A cesárea minimamente invasiva, técnica realizada com o bisturi e com os dedos, através da atenção à natureza dos tecidos do corpo, promove uma melhor e mais rápida recuperação das mães recém operadas. Essa analogia é usada por Pablo para tratar de um certo modo de cortar, que em seus trabalhos evoca uma energia feminina por meio dos gestos menos impositivos e mais acolhedores, gerando linhas orgânicas e aberturas. Assim também acontece com a série “Ah!” (2021), onde a simplicidade e a complexidade formais andam juntas. Um fio de cobre encapado por plástico verde recebe um rasgo longitudinal, desprendendo o feixe de metal rosado de sua haste. A separação dos elementos díspares reformula o objeto, que agora se mostra numa tridimensionalidade autônoma e viva. Suspensa e instalada por um único ponto, a escultura ganha movimento.

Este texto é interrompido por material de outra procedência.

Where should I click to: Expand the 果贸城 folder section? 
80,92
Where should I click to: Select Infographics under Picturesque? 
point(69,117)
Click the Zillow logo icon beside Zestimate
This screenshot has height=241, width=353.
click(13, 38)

Na obra “Paralelas” (2021), bronze e madeira apresentam, de forma silenciosa, a noção de impermanência. O tronco de pinus, ao passar pelo corte preciso do maquinário das indústrias, é retificado em longos e finos paralelepípedos para serem vendidos como “quadrados”. Há anos, Pablo Lobato garimpa peças em prateleiras de lojas, mas sempre buscando aquelas que, sob o efeito do tempo, encontram-se retorcidas. Uma dessas peças foi escolhida como modelo de “desobediência” ao corte reto, copiada e fundida em bronze. Lado a lado, fixadas na parede, bronze e madeira se espelham. A oscilação da umidade do ar movimenta as fibras da madeira, que se alongam e se retraem. Na paridade com o bronze, o ir e vir, quase invisíveis, revelam-se ao olhar.